Mr. Cooper Group unveiled strong financial results during the first quarter of 2024, buoyed in part by a strong servicing and subservicing business. The firm reported $564 million in revenue and $181 million in net income during the first three months of the year.
Additionally, its return on tangible common equity rose to 14.5% in Q1 2024, up from 12.5% in the fourth quarter of 2023.
“The company has started the year with excellent momentum, including return on tangible common equity rising to 14.5%,” Chairman and CEO Jay Bray said in a statement. “Thanks to our strategic emphasis on technology, including years of investment in AI and the cloud, Mr. Cooper is well positioned to provide our customers with world-class service, operate as a trusted counterparty for our industry stakeholders, and grow and sustain investor returns.”
During a call with analysts on Wednesday morning, Bray touted the merits of Sagent’s new servicing software platform, Dara. The software boasts a single real-time database and user experience across the entire core, consumer and default servicing life cycle, according to the company.
“In order to implement AI, you need a state-of-the-art platform,” Bray told analysts on Wednesday. “We embraced the cloud much earlier than our peers. In fact, we built our servicing platform to be cloud-native from the start.”
Mr. Cooper and Sagent signed a multiyear agreement in February 2022. Mr. Cooper sold certain intellectual property rights for its cloud-based technology platform to Sagent and received a minority equity stake in the fintech company.

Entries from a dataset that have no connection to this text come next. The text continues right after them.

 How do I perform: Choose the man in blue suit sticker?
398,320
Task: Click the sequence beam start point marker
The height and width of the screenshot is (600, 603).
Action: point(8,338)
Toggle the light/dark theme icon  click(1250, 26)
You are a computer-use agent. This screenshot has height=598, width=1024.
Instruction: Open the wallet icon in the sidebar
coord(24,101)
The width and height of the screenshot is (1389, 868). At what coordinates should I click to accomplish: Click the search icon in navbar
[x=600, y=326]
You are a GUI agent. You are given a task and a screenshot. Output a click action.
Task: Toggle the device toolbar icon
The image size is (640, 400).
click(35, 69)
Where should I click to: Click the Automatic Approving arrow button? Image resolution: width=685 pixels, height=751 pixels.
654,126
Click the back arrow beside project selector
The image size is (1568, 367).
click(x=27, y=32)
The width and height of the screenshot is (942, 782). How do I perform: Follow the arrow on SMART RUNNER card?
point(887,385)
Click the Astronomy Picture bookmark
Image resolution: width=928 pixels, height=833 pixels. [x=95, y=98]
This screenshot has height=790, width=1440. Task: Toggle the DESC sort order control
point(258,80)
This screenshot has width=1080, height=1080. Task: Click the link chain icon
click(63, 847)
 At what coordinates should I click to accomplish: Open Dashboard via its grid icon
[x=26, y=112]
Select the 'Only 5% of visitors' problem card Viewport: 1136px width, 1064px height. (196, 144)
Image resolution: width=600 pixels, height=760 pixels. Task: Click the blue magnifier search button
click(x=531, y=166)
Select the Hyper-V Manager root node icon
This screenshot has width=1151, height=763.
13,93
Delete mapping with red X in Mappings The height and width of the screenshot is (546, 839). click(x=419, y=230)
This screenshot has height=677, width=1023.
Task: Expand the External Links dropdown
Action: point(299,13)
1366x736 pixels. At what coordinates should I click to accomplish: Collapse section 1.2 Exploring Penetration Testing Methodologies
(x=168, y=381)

Per the terms of the contract, Sagent was tasked with integrating Mr. Cooper’s consumer-first platform into a cloud-native core, then licensing the resulting cloud-based platform to banks and independent mortgage companies.
Bray also reintroduced Pyro, Mr. Cooper’s patented mortgage-centric AI platform that the company has been developing since 2019 in partnership with Google. The platform harnesses the power of machine learning and Google Cloud Document AI capabilities to identify and sort thousands of important documents.
“By picking the right partner for cloud and technology, we were able to reallocate resources to other strategically important projects, including building proprietary tools for customer retention, loan modification and onboarding portfolios,” Bray said. “We’ve also allocated resources to further digitize our processes in origination and servicing.”
Mr. Cooper funded 11,599 loans in the first quarter, totaling approximately $2.9 billion in unpaid principal balance (UPB). This included $1.4 billion in direct-to-consumer originations and $1.5 billion in correspondent volume. On a quarterly basis, funded volume increased 8%, while pull-through adjusted volume increased 16% to $3 billion. Total originations generated an operating income of $32 million.
Meanwhile, the company’s servicing portfolio ended the quarter at $1.136 trillion, with UPB of $631 billion in owned mortgage servicing rights (MSRs) and $505 billion in subservicing. Servicing generated pretax operating income, excluding other mark-to-market, of $273 million in Q1 2024.
“This environment is playing to the strengths of our balanced business model, as we are enjoying strong momentum with subservicing clients and seeing attractive opportunities to acquire MSRs, while our originations team has been very nimble in helping customers save money and access the equity they’ve built up in their homes,” Mr. Cooper President Mike Weinbach said in a statement.
On Tuesday, Mr. Cooper Group named former Wells Fargo Home Lending executive Ranjit Bhattacharjee and former Piper Sandler analyst Kevin Barker to its leadership team.
Bhattacharjee will officially join Mr. Cooper on May 6 as its executive vice president and chief investment officer. He will be responsible for oversight of capital markets and correspondent lending, reporting directly to chairman and CEO Jay Bray. Barker’s hiring for the role of senior vice president of corporate finance is effective immediately.
Mr. Cooper Group also acquired Home Point Capital and Roosevelt Management Co. in 2023 while managing the fallout from a cyberattack late last year.